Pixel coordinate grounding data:
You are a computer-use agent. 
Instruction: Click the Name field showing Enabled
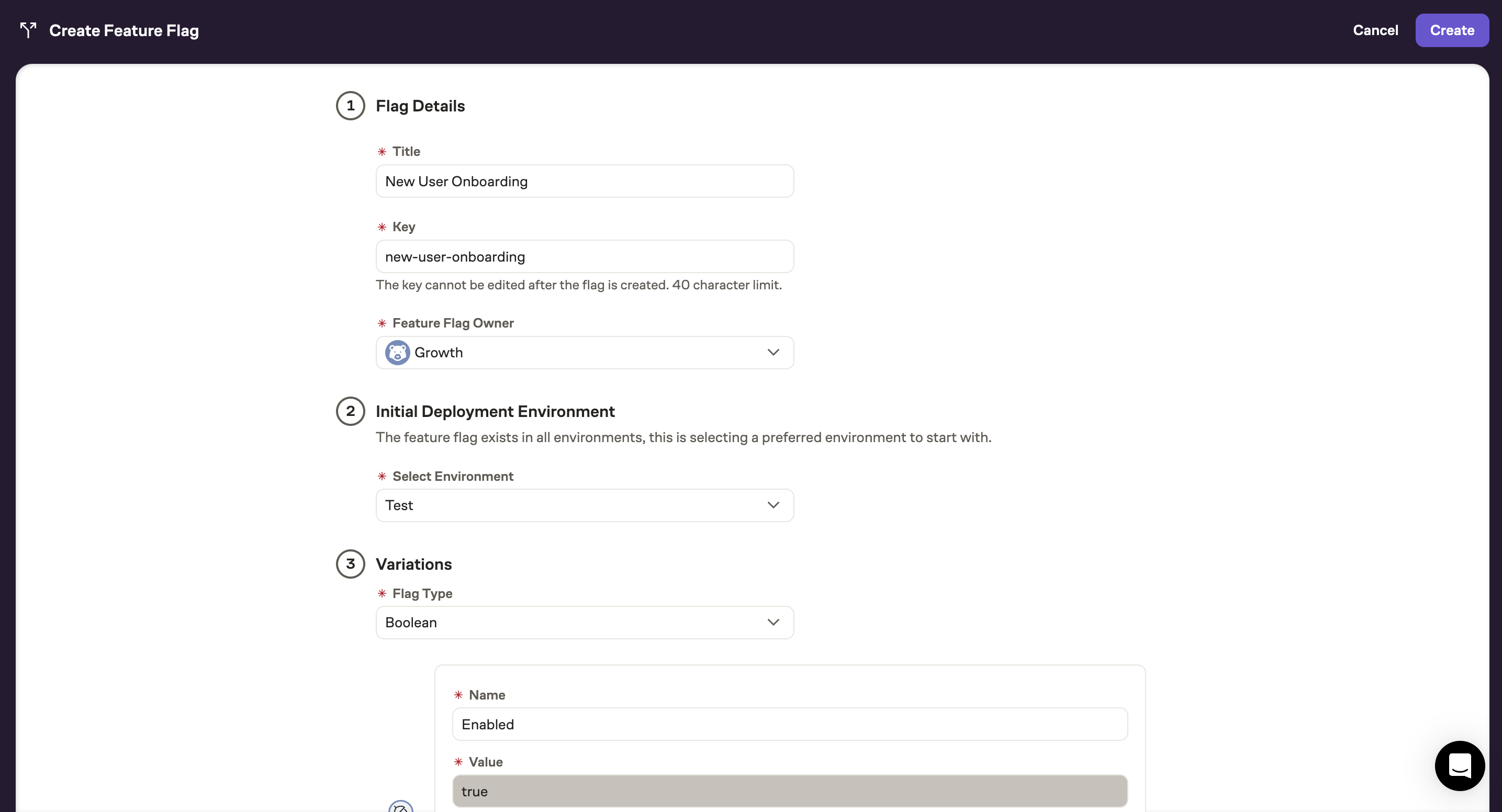tap(789, 723)
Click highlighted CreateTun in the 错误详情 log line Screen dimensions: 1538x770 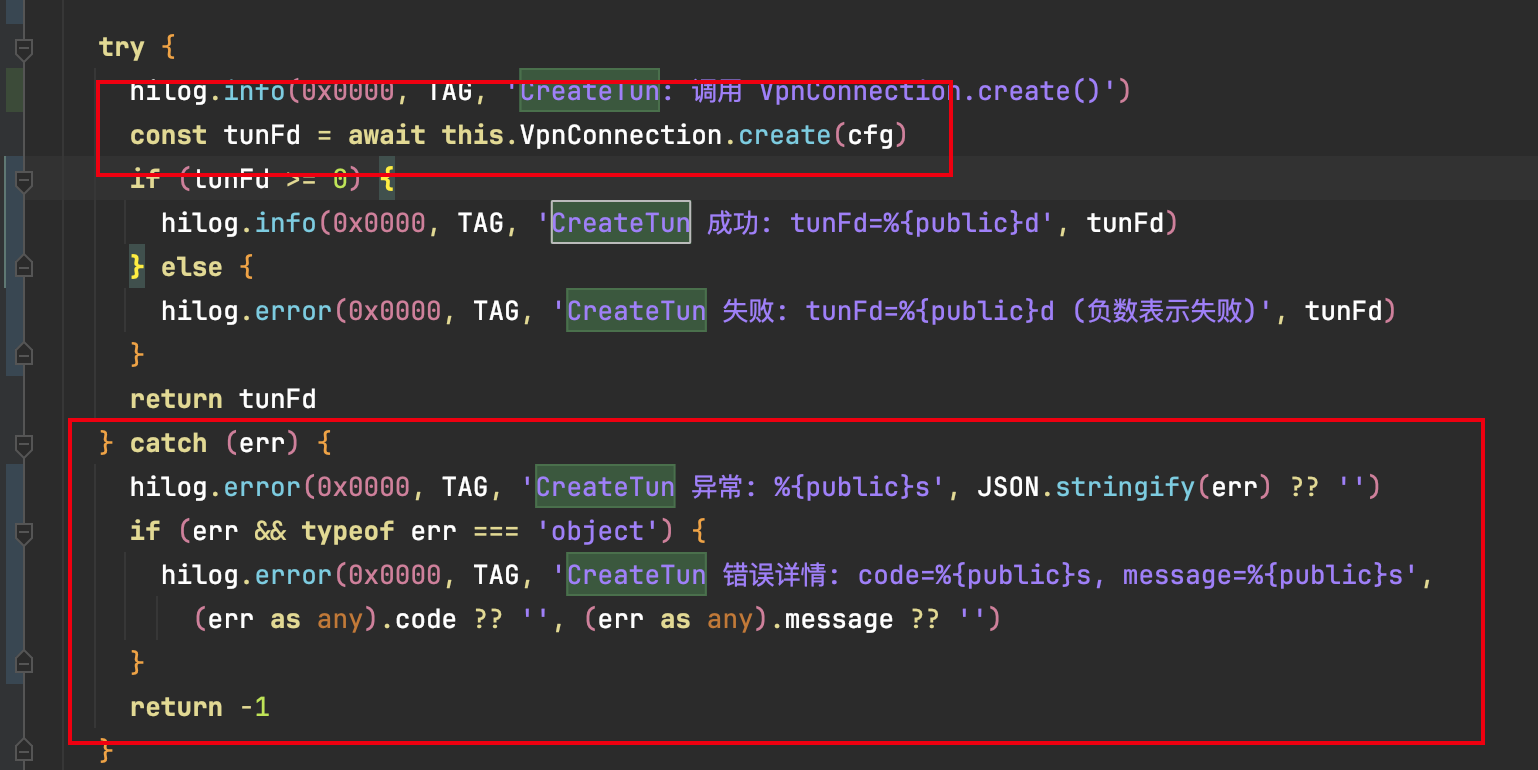(636, 575)
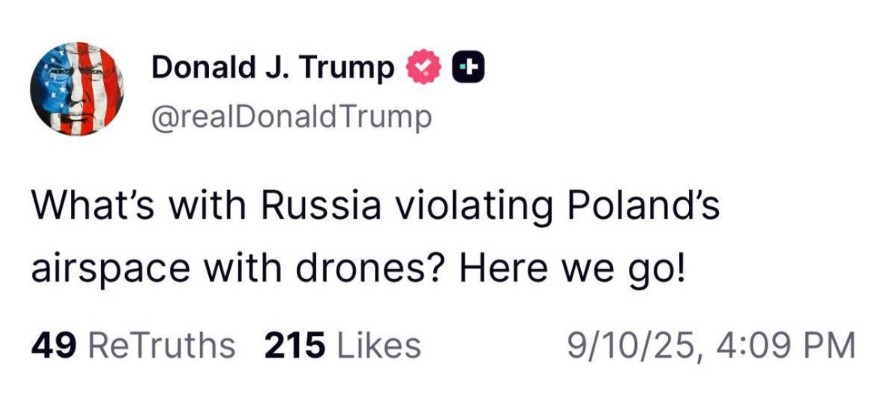View the 49 ReTruths list
This screenshot has height=399, width=874.
point(133,346)
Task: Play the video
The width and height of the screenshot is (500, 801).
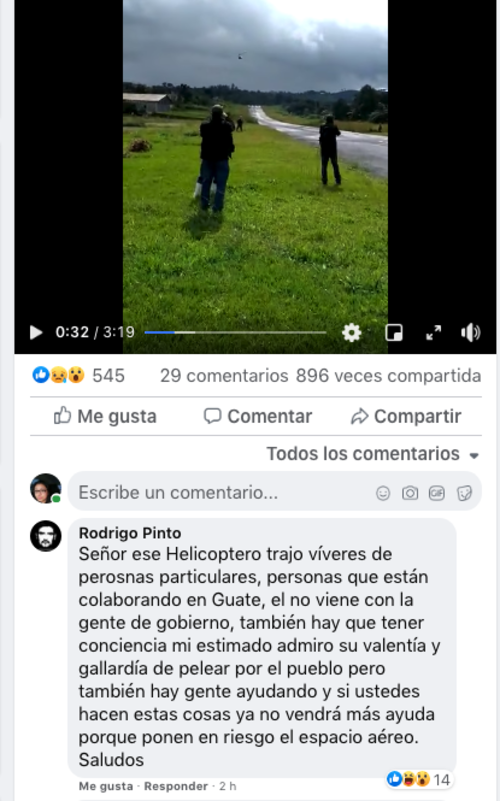Action: pyautogui.click(x=36, y=333)
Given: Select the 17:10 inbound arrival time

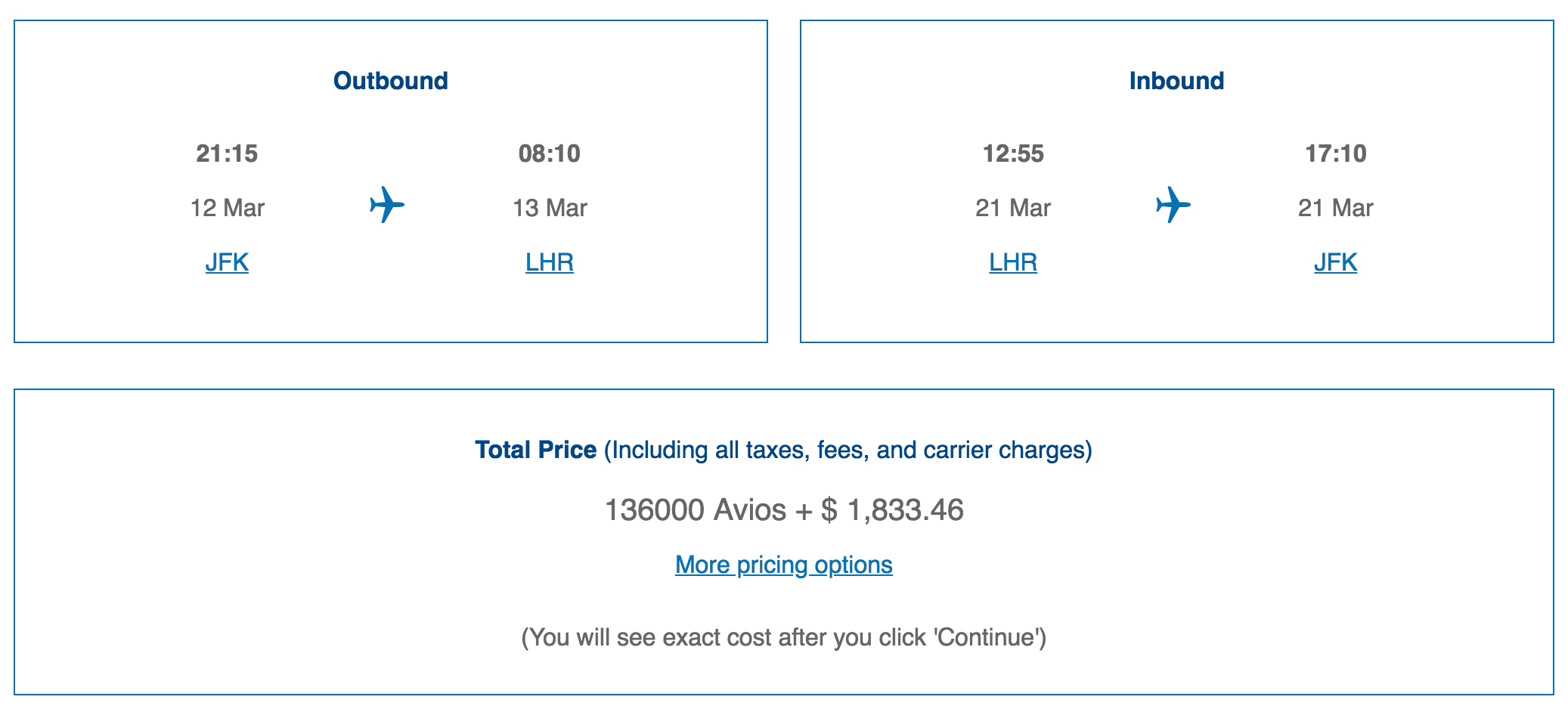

(What you will do) Your answer must be an exact copy of the lines above, from the line that contains "The width and" through the final line, with no pictures in it.

(Written answer)
The width and height of the screenshot is (500, 801).
Action: pyautogui.click(x=36, y=333)
Given: Select the 17:10 inbound arrival time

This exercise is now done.